Münster: Auch umliegende Bäder haben Probleme

Es sei der Initiative von Bürgermeister Frank zu verdanken, dass sich im Landkreis Darmstadt-Dieburg ein Arbeitskreis aus acht Bürgermeistern gebildet hat, um eine Lösung für den Betrieb von Frei- und Hallenbädern zu finden. Denn nicht nur Münster sondern auch Babenhausen, Dieburg und Pfungstadt hätten Probleme.
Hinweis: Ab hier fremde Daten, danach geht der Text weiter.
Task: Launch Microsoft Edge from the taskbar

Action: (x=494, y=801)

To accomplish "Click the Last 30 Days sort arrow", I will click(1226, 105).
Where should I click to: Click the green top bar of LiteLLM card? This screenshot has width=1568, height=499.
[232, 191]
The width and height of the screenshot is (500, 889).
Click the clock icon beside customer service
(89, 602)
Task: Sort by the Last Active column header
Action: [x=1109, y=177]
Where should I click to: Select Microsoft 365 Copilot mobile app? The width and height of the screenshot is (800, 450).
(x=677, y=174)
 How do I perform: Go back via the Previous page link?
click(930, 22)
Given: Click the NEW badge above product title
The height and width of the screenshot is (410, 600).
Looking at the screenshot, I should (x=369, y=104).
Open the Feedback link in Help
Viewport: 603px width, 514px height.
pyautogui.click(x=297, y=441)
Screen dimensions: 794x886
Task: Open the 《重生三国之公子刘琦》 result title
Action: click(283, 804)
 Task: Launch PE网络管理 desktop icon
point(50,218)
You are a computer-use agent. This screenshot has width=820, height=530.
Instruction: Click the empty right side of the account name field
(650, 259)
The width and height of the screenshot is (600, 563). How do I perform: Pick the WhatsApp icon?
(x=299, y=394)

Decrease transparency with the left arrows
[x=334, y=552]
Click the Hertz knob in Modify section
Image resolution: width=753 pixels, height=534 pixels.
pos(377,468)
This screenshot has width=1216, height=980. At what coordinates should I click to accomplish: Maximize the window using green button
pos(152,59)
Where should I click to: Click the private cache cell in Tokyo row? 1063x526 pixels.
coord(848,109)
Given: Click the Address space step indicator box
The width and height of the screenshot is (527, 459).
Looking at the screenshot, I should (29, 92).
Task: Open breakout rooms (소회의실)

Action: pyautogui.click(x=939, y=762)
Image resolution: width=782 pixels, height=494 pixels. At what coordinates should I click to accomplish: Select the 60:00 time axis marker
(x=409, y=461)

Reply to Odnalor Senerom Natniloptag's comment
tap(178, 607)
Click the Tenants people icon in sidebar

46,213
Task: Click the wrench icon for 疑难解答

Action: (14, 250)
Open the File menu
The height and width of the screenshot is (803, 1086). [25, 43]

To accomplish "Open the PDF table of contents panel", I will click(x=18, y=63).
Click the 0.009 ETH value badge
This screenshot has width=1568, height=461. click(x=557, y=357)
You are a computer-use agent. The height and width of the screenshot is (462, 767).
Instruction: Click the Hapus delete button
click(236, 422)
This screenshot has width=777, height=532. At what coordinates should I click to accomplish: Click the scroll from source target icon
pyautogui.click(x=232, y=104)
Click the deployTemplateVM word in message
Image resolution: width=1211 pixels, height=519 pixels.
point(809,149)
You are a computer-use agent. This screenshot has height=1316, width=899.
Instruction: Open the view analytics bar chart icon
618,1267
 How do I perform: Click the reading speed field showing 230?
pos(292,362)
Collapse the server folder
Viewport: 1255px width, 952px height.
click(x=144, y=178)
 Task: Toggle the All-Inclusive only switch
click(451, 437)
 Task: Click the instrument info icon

Fritsch rät zum öffentlichen Protest: „Vielleicht sollten die betroffenen Schulen, Eltern und Lehrer, Vereine und Bürger ihren Unmut über geschlossene Bäder, hohe Eintrittspreise, verkürzte Öffnungszeiten der Bäder nicht allein gegenüber den Bürgermeistern und Kommunalpolitikern äußern. Denn die kennen den Wert und die Wichtigkeit der Bäder. Vielmehr sollten sie ihr Missfallen über die immer schlechter werdende Infrastruktur im Schwimmbadbereich direkt der hessischen Landesregierung und dem direkt gewählten Landtagsabgeordneten kundtun,“ regt Fritsch an und gibt gleich die Adresse mit: „Staatsminister Peter Beuth, Hessisches Ministerium des lnnern und für Sport, Friedrich-Ebert-Allee 12, 65185 Wiesbaden.“

Die SPD werde Bürgermeister Frank bei seiner Aufgabe im Arbeitskreis unterstützen und sich dafür einsetzen, dass Münster so bald wie möglich wieder baden gehen kann. Derzeit ist allerdings an eine Wiedereröffnung im Frühjahr 2020 kaum zu denken. Wegen der Schließung mussten im August 300 Kursanmeldungen abgesagt werden.